• **Task requirements**
Please show each line of the records below that contains the string "height". Case counts.

Records excerpted from a collection

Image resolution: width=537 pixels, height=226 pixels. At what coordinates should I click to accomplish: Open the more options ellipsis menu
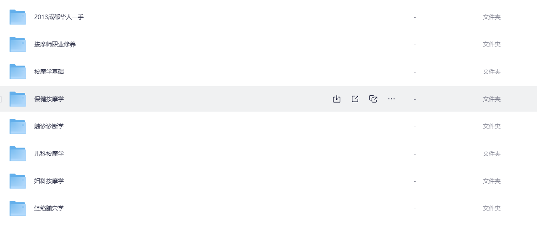(x=391, y=99)
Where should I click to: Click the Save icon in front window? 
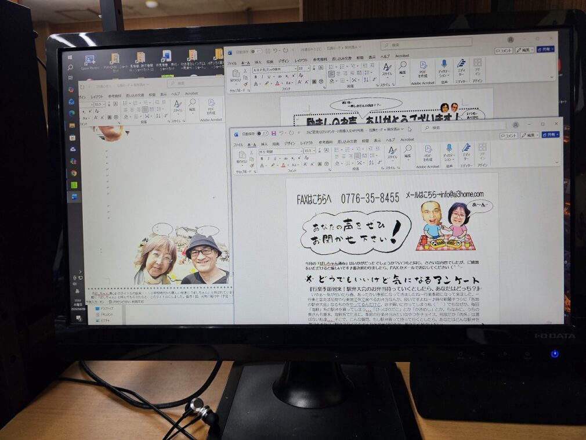[x=274, y=134]
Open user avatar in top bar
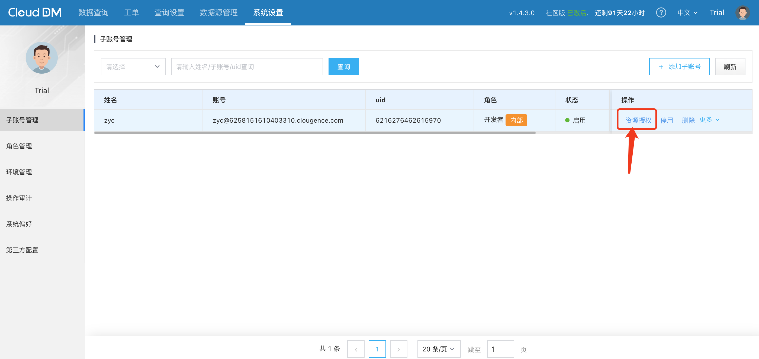759x359 pixels. [742, 13]
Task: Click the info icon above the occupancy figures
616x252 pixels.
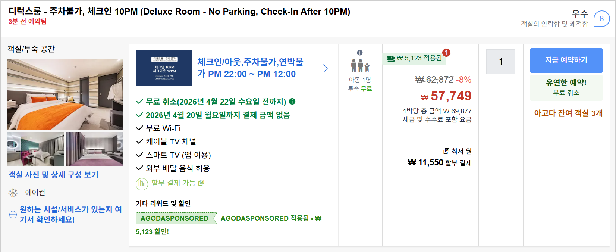Action: [x=359, y=53]
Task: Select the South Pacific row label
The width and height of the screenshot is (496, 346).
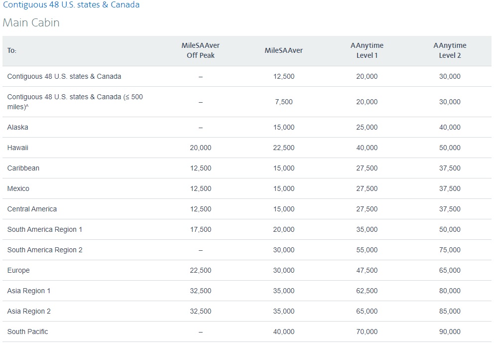Action: pos(28,332)
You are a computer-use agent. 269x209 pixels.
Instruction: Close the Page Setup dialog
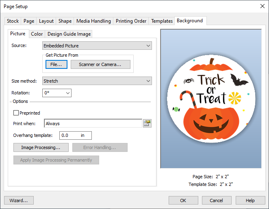click(x=261, y=6)
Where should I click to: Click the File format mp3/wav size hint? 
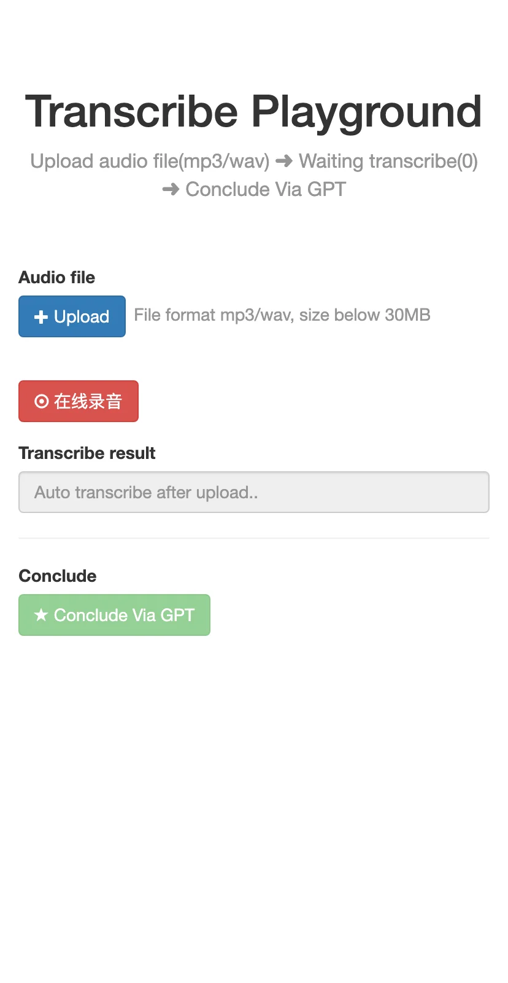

• **Solution below**
Image resolution: width=537 pixels, height=226 pixels. At what coordinates should I click to accomplish: Open the more options ellipsis menu
The width and height of the screenshot is (496, 346).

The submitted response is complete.